To make PyPI publishing work, configure a trusted publisher for this repository on PyPI and bind it to the `pypi` GitHub Actions environment.

## Documentation

Full docs live at [sunwood-ai-labs.github.io/MatAnyone2-Gradio-Windows](https://sunwood-ai-labs.github.io/MatAnyone2-Gradio-Windows/) and in [`docs/`](./docs/index.md).

- Getting started: [`docs/guide/getting-started.md`](./docs/guide/getting-started.md)
- Usage guide: [`docs/guide/usage.md`](./docs/guide/usage.md)
- Performance notes: [`docs/guide/performance.md`](./docs/guide/performance.md)
- Architecture notes: [`docs/guide/architecture.md`](./docs/guide/architecture.md)
- CI/CD guide: [`docs/guide/ci-cd.md`](./docs/guide/ci-cd.md)
- Troubleshooting: [`docs/guide/troubleshooting.md`](./docs/guide/troubleshooting.md)
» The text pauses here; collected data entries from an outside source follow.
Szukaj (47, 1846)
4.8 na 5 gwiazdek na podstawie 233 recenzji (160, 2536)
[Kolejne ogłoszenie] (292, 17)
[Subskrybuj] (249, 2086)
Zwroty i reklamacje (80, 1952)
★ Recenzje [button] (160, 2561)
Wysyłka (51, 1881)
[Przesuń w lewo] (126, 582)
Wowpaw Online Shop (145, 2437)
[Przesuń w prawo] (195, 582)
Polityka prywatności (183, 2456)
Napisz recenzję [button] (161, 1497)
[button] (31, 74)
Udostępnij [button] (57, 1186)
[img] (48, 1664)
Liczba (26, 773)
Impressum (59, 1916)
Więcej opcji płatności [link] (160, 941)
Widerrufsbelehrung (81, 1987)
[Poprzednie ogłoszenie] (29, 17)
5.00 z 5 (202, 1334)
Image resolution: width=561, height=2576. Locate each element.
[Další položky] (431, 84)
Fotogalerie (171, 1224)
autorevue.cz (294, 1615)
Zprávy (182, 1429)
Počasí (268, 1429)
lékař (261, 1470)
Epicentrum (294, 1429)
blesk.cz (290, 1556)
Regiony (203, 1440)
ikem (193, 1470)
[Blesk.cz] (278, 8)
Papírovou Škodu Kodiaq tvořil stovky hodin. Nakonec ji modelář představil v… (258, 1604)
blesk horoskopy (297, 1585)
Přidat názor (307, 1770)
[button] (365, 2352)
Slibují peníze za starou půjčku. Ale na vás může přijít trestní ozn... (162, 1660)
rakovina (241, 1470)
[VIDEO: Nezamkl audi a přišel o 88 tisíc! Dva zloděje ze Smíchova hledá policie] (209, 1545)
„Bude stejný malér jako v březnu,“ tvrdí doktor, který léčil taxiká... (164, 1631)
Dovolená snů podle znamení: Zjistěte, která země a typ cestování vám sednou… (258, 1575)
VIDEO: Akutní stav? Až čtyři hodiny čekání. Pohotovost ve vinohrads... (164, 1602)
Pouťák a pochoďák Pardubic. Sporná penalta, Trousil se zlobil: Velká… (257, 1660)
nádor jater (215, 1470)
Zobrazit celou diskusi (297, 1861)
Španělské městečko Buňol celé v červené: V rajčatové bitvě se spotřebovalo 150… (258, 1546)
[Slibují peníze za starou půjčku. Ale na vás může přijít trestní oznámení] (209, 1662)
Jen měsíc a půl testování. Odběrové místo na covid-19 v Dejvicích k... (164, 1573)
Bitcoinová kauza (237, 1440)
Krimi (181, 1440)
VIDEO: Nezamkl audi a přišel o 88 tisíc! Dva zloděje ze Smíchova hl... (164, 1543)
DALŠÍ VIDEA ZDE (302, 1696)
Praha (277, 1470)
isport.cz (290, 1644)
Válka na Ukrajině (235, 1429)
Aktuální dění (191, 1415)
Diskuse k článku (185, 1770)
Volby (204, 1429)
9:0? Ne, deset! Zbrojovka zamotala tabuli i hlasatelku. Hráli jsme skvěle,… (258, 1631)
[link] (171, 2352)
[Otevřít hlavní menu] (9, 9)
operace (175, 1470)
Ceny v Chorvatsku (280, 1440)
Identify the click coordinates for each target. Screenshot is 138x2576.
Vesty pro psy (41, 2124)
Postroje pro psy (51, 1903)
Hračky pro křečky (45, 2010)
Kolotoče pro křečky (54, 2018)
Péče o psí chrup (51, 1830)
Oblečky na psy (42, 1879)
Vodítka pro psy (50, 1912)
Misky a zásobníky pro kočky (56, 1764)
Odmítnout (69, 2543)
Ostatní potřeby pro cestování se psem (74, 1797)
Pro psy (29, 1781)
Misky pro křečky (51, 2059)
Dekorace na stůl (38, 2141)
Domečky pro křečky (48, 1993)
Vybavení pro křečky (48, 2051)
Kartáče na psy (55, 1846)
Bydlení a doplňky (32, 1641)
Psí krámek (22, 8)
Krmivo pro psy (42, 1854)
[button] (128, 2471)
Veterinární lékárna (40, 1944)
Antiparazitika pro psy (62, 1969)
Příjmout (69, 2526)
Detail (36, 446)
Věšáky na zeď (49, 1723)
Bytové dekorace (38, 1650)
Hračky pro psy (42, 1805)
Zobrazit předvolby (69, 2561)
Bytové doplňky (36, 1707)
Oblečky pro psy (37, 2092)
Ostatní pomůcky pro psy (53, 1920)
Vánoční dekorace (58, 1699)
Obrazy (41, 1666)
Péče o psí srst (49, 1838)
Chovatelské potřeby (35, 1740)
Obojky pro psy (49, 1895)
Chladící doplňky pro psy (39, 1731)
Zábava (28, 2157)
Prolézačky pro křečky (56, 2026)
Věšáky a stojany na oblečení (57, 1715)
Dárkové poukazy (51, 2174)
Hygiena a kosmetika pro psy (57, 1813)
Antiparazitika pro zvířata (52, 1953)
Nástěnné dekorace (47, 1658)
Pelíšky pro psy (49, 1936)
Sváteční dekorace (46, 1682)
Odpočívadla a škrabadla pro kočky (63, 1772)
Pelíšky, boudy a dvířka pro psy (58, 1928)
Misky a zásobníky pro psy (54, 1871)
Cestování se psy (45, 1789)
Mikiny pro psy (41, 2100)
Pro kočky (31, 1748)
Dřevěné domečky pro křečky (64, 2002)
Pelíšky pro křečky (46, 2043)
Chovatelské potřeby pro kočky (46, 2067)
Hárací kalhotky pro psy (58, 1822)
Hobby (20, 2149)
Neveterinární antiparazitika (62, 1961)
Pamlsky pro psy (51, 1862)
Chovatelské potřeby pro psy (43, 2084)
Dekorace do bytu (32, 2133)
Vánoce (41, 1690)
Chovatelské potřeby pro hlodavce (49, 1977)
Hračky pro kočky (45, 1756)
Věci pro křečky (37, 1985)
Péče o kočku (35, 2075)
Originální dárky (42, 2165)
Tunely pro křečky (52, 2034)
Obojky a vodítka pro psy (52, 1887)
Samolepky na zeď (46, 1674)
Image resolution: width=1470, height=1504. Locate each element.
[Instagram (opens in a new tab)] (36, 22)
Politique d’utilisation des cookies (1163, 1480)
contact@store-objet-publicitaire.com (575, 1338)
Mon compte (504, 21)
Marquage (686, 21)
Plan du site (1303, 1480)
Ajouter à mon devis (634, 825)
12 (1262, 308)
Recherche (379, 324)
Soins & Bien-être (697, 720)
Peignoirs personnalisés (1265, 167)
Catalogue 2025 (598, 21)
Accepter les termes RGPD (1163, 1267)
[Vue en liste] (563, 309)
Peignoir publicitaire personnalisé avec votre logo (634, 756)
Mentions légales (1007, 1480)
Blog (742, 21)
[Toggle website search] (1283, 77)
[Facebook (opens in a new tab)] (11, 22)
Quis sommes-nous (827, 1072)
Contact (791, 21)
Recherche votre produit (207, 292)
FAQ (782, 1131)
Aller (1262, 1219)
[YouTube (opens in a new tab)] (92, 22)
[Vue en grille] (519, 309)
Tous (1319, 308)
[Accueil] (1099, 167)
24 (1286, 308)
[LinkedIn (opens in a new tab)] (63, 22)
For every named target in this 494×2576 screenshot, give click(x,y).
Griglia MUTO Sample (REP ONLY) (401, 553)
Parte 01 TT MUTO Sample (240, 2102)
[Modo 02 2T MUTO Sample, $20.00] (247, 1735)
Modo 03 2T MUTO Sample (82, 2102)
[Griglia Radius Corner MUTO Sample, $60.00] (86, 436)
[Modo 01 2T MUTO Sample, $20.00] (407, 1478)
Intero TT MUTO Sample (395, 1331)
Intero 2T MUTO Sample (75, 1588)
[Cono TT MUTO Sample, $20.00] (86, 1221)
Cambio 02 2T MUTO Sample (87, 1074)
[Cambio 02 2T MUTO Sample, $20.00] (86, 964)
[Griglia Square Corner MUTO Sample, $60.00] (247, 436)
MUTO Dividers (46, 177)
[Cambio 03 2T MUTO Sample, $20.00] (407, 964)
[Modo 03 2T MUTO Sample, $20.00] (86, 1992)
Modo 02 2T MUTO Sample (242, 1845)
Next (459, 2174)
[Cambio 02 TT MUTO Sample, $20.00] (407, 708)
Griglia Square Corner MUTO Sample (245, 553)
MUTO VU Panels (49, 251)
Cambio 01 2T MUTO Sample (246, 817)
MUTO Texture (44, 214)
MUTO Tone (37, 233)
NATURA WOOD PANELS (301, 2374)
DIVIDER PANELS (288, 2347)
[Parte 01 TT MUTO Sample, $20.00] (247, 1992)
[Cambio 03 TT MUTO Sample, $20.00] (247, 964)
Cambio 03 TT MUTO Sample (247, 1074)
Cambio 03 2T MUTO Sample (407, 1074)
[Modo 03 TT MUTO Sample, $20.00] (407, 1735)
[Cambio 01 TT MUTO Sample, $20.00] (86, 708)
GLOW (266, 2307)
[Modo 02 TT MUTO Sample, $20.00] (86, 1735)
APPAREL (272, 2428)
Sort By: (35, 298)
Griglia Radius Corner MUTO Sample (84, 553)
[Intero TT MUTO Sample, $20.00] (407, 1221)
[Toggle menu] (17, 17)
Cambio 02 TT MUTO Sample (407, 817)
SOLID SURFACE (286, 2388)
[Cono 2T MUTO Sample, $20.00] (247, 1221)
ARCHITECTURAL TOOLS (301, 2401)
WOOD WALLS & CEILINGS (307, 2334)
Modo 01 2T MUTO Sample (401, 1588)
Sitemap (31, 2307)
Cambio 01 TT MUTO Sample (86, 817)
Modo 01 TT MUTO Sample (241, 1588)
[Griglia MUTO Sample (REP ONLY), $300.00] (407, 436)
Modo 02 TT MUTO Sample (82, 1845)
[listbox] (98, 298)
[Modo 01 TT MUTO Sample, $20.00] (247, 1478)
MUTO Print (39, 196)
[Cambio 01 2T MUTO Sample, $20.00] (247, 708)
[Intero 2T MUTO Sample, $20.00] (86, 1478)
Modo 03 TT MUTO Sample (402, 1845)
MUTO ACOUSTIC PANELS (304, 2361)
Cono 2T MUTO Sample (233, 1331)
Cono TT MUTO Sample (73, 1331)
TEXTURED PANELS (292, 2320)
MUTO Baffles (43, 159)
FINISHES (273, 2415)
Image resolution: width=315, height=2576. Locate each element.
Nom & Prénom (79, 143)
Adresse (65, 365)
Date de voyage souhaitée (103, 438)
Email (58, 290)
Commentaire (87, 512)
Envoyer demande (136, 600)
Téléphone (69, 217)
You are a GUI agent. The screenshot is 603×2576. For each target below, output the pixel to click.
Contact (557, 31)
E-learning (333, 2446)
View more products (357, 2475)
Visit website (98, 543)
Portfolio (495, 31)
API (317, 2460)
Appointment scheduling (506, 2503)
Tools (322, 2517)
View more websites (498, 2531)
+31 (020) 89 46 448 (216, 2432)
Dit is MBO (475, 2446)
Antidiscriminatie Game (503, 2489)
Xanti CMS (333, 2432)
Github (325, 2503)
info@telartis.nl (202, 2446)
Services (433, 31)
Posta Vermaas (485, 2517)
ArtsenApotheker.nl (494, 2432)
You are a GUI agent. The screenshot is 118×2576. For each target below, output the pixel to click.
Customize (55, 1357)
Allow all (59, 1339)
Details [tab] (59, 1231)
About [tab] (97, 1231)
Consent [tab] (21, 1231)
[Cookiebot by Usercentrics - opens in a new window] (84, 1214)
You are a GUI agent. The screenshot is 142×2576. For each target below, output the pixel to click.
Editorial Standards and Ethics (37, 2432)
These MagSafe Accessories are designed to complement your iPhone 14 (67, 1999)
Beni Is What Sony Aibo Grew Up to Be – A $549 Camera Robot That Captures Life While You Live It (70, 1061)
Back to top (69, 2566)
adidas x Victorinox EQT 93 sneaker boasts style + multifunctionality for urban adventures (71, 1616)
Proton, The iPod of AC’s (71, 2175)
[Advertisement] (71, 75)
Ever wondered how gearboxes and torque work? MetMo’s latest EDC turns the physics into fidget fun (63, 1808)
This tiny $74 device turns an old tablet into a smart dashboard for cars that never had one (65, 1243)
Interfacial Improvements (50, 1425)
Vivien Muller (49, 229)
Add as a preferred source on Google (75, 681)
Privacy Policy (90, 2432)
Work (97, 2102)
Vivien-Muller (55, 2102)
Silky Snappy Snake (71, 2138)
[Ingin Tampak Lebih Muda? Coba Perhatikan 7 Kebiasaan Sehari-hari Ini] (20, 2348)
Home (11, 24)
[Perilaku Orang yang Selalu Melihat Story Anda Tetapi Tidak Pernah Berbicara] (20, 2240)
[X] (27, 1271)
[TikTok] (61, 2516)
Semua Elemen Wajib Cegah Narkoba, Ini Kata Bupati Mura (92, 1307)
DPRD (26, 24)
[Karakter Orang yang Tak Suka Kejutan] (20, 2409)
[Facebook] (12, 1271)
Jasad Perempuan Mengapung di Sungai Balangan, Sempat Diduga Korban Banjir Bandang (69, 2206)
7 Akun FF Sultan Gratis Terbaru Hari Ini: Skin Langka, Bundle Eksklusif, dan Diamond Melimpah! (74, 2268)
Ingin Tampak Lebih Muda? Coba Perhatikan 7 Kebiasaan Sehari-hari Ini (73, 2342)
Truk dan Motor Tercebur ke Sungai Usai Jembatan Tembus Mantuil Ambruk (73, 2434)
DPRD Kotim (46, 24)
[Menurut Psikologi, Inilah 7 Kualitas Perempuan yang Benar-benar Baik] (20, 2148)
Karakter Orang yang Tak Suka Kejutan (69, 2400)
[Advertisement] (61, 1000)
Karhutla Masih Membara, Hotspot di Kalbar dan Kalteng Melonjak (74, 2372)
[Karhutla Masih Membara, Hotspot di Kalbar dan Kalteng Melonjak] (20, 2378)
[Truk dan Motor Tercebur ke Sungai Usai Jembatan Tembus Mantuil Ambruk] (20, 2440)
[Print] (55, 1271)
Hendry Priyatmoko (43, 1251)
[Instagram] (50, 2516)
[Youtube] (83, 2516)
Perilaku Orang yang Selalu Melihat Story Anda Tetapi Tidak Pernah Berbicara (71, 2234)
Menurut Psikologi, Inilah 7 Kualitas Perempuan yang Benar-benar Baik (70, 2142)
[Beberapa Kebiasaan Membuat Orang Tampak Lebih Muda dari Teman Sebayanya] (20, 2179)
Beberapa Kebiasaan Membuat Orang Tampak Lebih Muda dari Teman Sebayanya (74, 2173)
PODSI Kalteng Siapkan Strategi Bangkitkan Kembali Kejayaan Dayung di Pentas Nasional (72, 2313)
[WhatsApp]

To preview the docs site locally:

```powershell
cd docs
npm install
npm run docs:dev
```

## Repository Layout

| Path | Purpose |
| --- | --- |
| `hugging_face/app.py` | Gradio app entrypoint and UI wiring |
| `hugging_face/tools/` | UI helper utilities used by the demo |
| `matanyone2/demo_core.py` | Shared runtime for WebUI and CLI |
| `matanyone2/cli.py` | Direct CLI entrypoint |
| `matanyone2/runtime.py` | Unified package entrypoint with `cli` and `webui` subcommands |
| `matanyone2/` | Upstream model and inference implementation |
| `pretrained_models/` | Auto-downloaded checkpoints, ignored by git |
| `results/` | Generated outputs and debug artifacts, ignored by git |
| `media/` | Repository branding and documentation assets |

## Troubleshooting

- If ffmpeg is not detected, confirm `ffmpeg.exe` is on `PATH` or installed via `winget`
- If CUDA startup fails, install a matching PyTorch build for your driver or switch to `--device cpu`
- If the first launch takes a while, checkpoints and sample media are being downloaded on demand
- If you want different host or port settings, use `--server_name` and `--port`

## Attribution And License

This repository is a derivative adaptation of:

- [MatAnyone2](https://github.com/pq-yang/MatAnyone2)
- [MatAnyone](https://github.com/pq-yang/MatAnyone)
- [Original Hugging Face demo](https://huggingface.co/spaces/PeiqingYang/MatAnyone)

The included [`LICENSE`](./LICENSE) is the upstream `S-Lab License 1.0`. Commercial use still requires permission from the original authors listed in that license file.